From: Philipp Hahn <hahn@univention.de>
To: stable@vger.kernel.org
Cc: Andrea Arcangeli <aarcange@redhat.com>,
Ingo Molnar <mingo@elte.hu>,
Jeremy Fitzhardinge <jeremy@goop.org>,
Peter Zijlstra <peterz@infradead.org>,
"the arch/x86 maintainers" <x86@kernel.org>,
Hugh Dickins <hughd@google.com>,
Linux Kernel Mailing List <linux-kernel@vger.kernel.org>,
Jan Beulich <JBeulich@novell.com>, Andi Kleen <ak@suse.de>,
Andrew Morton <akpm@linux-foundation.org>,
Johannes Weiner <jweiner@redhat.com>,
"H. Peter Anvin" <hpa@zytor.com>,
Thomas Gleixner <tglx@linutronix.de>,
Larry Woodman <lwoodman@redhat.com>,
Rik van Riel <riel@redhat.com>,
Konrad Rzeszutek Wilk <konrad.wilk@oracle.com>,
Linus Torvalds <torvalds@linux-foundation.org>,
669335@bugs.debian.org
Subject: [2.6.32.y][PATCH] fix pgd_lock deadlock
Date: Mon, 23 Apr 2012 11:07:53 +0200 [thread overview]

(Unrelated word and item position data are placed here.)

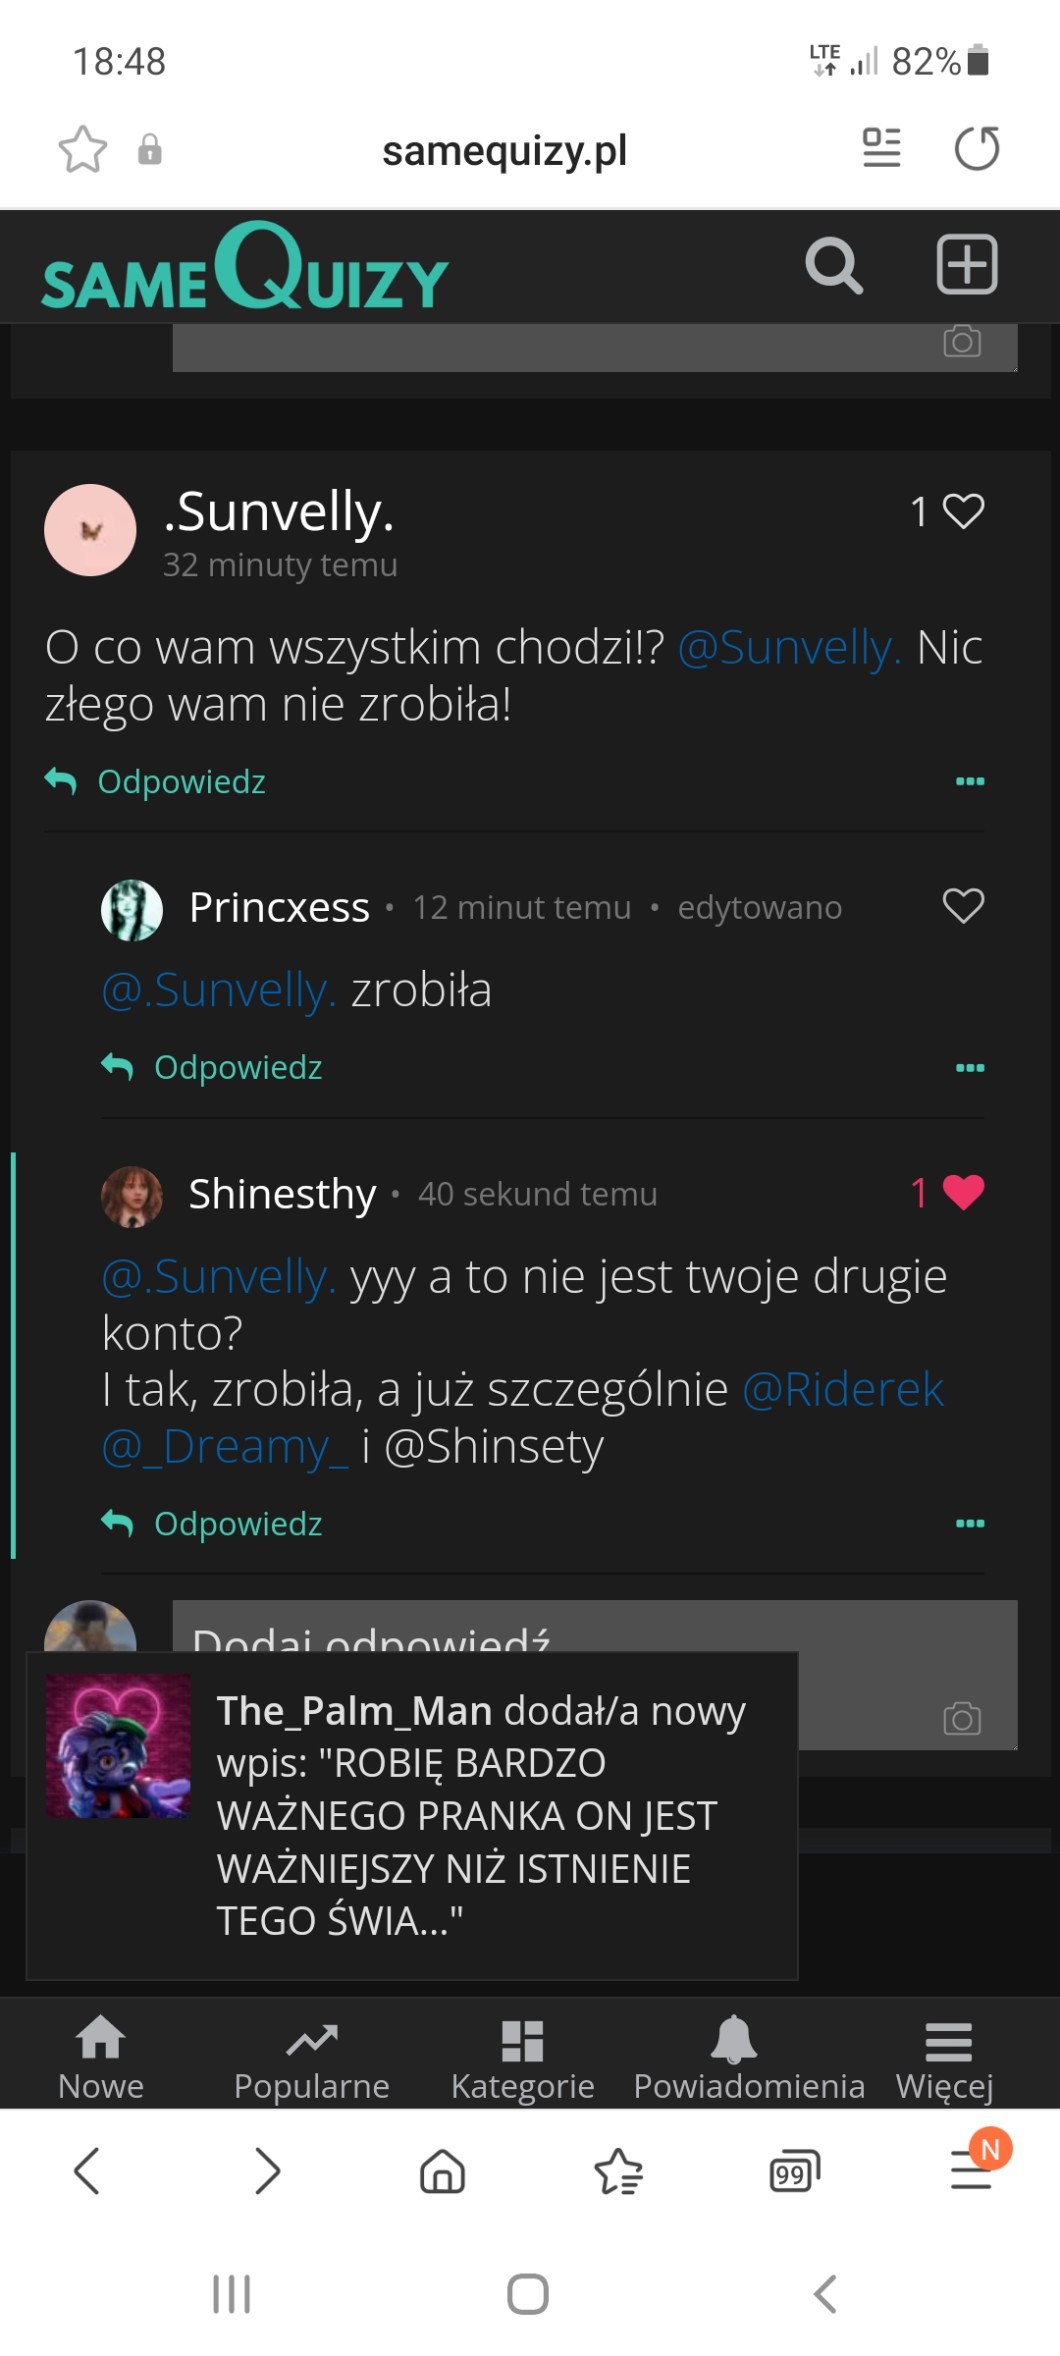Unlike Shinesthy's reply red heart
This screenshot has height=2356, width=1060.
click(x=963, y=1192)
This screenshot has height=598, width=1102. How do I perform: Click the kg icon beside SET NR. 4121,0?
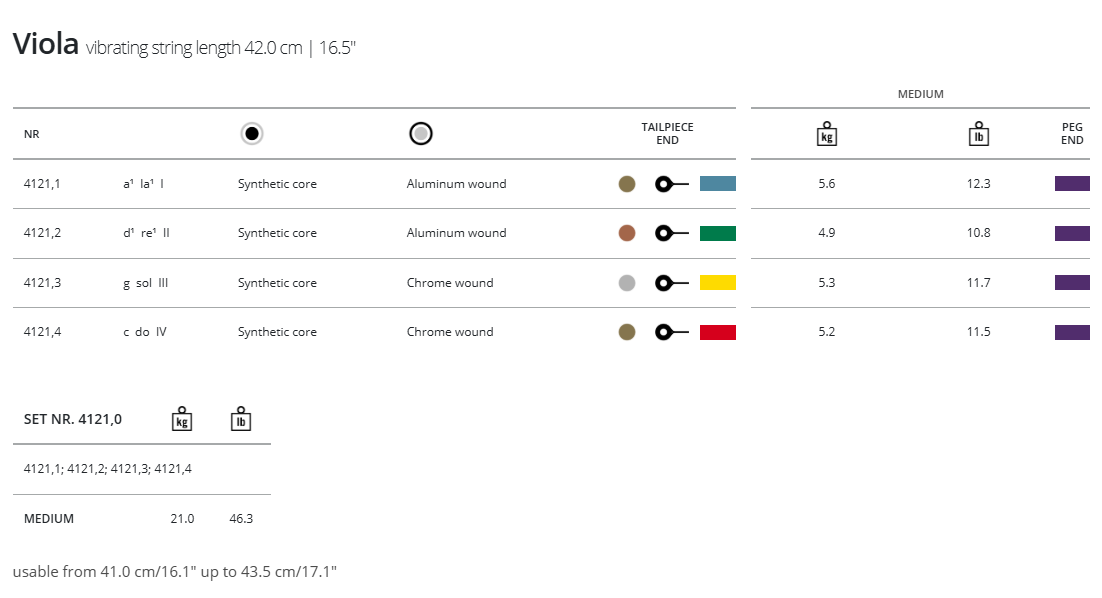click(x=182, y=419)
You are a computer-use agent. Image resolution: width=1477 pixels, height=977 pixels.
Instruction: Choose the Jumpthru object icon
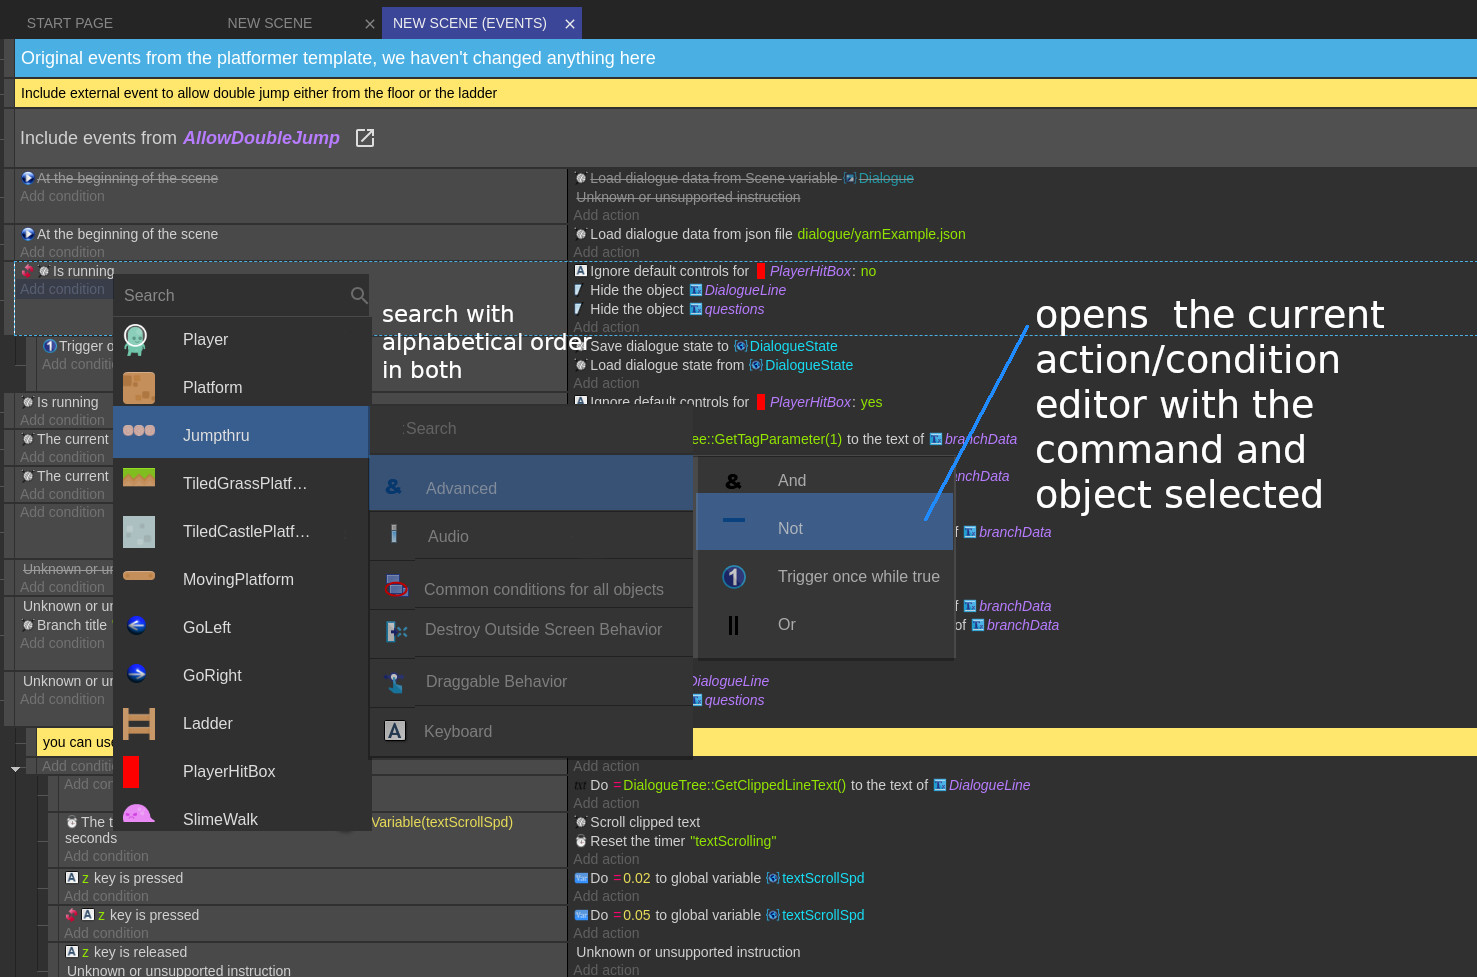point(140,431)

Message-ID: <201204231107.59484.hahn@univention.de> (raw)
In-Reply-To: <20110216144947.GA5935@random.random>
[-- Attachment #1.1: Type: text/plain, Size: 2790 bytes --]
Hello,
On Wednesday 16 February 2011 15:49:47 Andrea Arcangeli wrote:
> Subject: fix pgd_lock deadlock
>
> From: Andrea Arcangeli <aarcange@redhat.com>
>
> It's forbidden to take the page_table_lock with the irq disabled or if
> there's contention the IPIs (for tlb flushes) sent with the page_table_lock
> held will never run leading to a deadlock.
>
> Apparently nobody takes the pgd_lock from irq so the _irqsave can be
> removed.
>
> Signed-off-by: Andrea Arcangeli <aarcange@redhat.com>
This patch (original commit Id for 2.6.38
a79e53d85683c6dd9f99c90511028adc2043031f) needs to be back-ported to 2.6.32.x
as well.
I observed a dead-lock problem when running a PAE enabled Debian 2.6.32.46+
kernel with 6 VCPUs as a KVM on (2.6.32, 3.2, 3.3) kernel, which showed the
following behaviour:
1 VCPU is stuck in
pgd_alloc() → pgd_prepopulate_pmb() →... → flush_tlb_others_ipi()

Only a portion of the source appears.